There is a clear need to improve condom utilisation among Filipinx trans-WSM and cis-MSM communities to reduce the spread of HIV in the Philippines.12 17 Currently, condom distribution programmes in the country face barriers to implementation. For example, the country’s Department of Health strategy for public condom distribution and educational programmes are currently facing strong oppositions from the Catholic Church.32 The Philippines’ population is 93% Catholic,33 and religious institutions are concerned that distributing condoms may encourage promiscuity and are, therefore, restricting availability of condoms only to health clinics and convenience stores.32 However, our formative qualitative study on barriers to condom use among Filipinx trans-WSM and cis-MSM found that despite condom availability in these venues, issues such as cost, distance to and from healthcare clinics and convenience stores, lack of privacy and feeling stigmatised when purchasing condoms continue to be salient barriers to condom use, leading many to avoid these venues.17
To understand how these multilevel factors of condom use are linked among Filipinx trans-WSM and cis-MSM, it is essential to examine pathways that explore how these factors interplay across the multiple socioecological levels.
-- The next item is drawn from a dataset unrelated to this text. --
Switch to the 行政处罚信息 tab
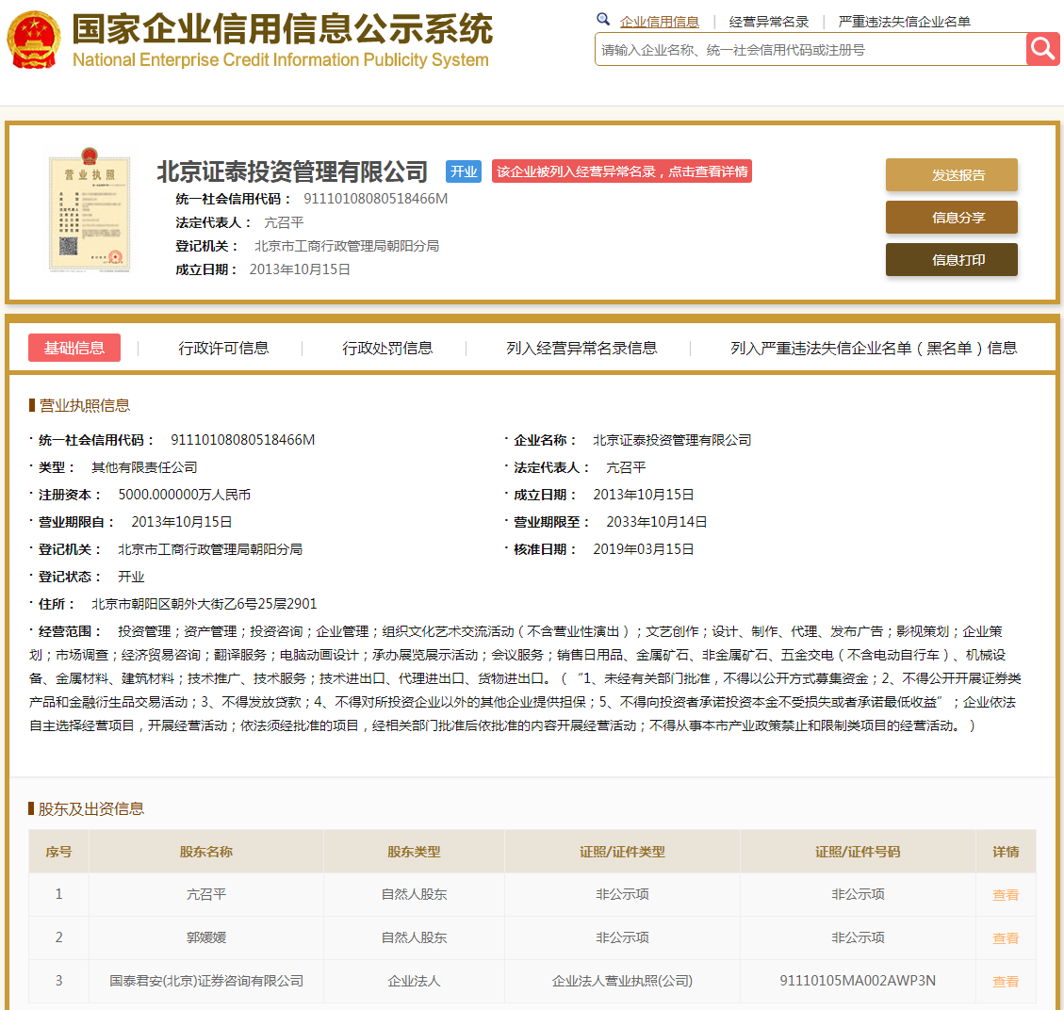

Using SEM, the purpose of this analysis is to: (1) to test our hypothesised model, displayed in figure 1, that condom use behaviour among these two communities are reinforced and/or enabled by personal, social, environmental and structural factors; and (2) to assess the direct, indirect (ie, mediating) and overall effects of associations between structural-level and environmental-level barriers to condom use, social-level social capital, and personal-level factor condom self-efficacy, and the outcome, condom use. Specifically, we hypothesised that:
Hypothesis 1: Social capital mediates the relationship between condom use and structural-level and environmental-level barriers to condom use.
Hypothesis 2: Condom self-efficacy mediates the relationship between condom use and structural-level and environmental-level barriers to condom use.
Hypothesis 3: Condom self-efficacy mediates the relationship between social capital and condom use.